* ACTIVITY *
Your task is to retype each line of the data below exactly.
DATA SECTION Start Marker
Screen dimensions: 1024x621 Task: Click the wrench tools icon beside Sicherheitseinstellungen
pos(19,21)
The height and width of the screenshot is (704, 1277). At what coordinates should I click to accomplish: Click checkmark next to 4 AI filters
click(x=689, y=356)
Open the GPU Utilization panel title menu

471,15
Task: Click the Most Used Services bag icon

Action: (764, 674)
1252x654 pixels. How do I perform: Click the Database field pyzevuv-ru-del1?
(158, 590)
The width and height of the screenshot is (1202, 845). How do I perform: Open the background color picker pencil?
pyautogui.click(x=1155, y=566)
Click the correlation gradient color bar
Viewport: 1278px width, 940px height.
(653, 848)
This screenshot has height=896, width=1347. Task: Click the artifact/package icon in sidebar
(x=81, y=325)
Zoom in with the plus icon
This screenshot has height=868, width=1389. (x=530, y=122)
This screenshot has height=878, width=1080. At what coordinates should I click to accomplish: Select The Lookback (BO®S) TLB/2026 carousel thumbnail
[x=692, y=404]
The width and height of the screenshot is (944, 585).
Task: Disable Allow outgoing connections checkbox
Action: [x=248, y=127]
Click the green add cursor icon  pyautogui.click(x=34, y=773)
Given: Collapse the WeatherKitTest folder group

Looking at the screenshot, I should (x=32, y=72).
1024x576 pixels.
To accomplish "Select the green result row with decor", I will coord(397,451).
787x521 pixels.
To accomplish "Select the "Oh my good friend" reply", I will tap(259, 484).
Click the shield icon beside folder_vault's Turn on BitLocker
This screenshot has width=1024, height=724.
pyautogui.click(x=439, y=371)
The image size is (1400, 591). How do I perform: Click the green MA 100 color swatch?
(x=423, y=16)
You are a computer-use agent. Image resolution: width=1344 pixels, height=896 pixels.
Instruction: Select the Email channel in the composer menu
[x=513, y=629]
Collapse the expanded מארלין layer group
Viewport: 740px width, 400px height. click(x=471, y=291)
DATA SECTION End Marker
* EXERCISE RESPONSE *
Screen dimensions: 1024x621 Task: Click the wrench tools icon beside Sicherheitseinstellungen
pos(19,21)
The height and width of the screenshot is (704, 1277). At what coordinates should I click to accomplish: Click checkmark next to 4 AI filters
click(x=689, y=356)
Open the GPU Utilization panel title menu

471,15
Task: Click the Most Used Services bag icon

Action: (764, 674)
1252x654 pixels. How do I perform: Click the Database field pyzevuv-ru-del1?
(158, 590)
The width and height of the screenshot is (1202, 845). How do I perform: Open the background color picker pencil?
pyautogui.click(x=1155, y=566)
Click the correlation gradient color bar
Viewport: 1278px width, 940px height.
(653, 848)
This screenshot has height=896, width=1347. Task: Click the artifact/package icon in sidebar
(x=81, y=325)
Zoom in with the plus icon
This screenshot has height=868, width=1389. (x=530, y=122)
This screenshot has height=878, width=1080. At what coordinates should I click to accomplish: Select The Lookback (BO®S) TLB/2026 carousel thumbnail
[x=692, y=404]
The width and height of the screenshot is (944, 585).
Task: Disable Allow outgoing connections checkbox
Action: [x=248, y=127]
Click the green add cursor icon  pyautogui.click(x=34, y=773)
Given: Collapse the WeatherKitTest folder group

Looking at the screenshot, I should (x=32, y=72).
1024x576 pixels.
To accomplish "Select the green result row with decor", I will coord(397,451).
787x521 pixels.
To accomplish "Select the "Oh my good friend" reply", I will tap(259, 484).
Click the shield icon beside folder_vault's Turn on BitLocker
This screenshot has width=1024, height=724.
pyautogui.click(x=439, y=371)
The image size is (1400, 591). How do I perform: Click the green MA 100 color swatch?
(x=423, y=16)
You are a computer-use agent. Image resolution: width=1344 pixels, height=896 pixels.
Instruction: Select the Email channel in the composer menu
[x=513, y=629]
Collapse the expanded מארלין layer group
Viewport: 740px width, 400px height. click(x=471, y=291)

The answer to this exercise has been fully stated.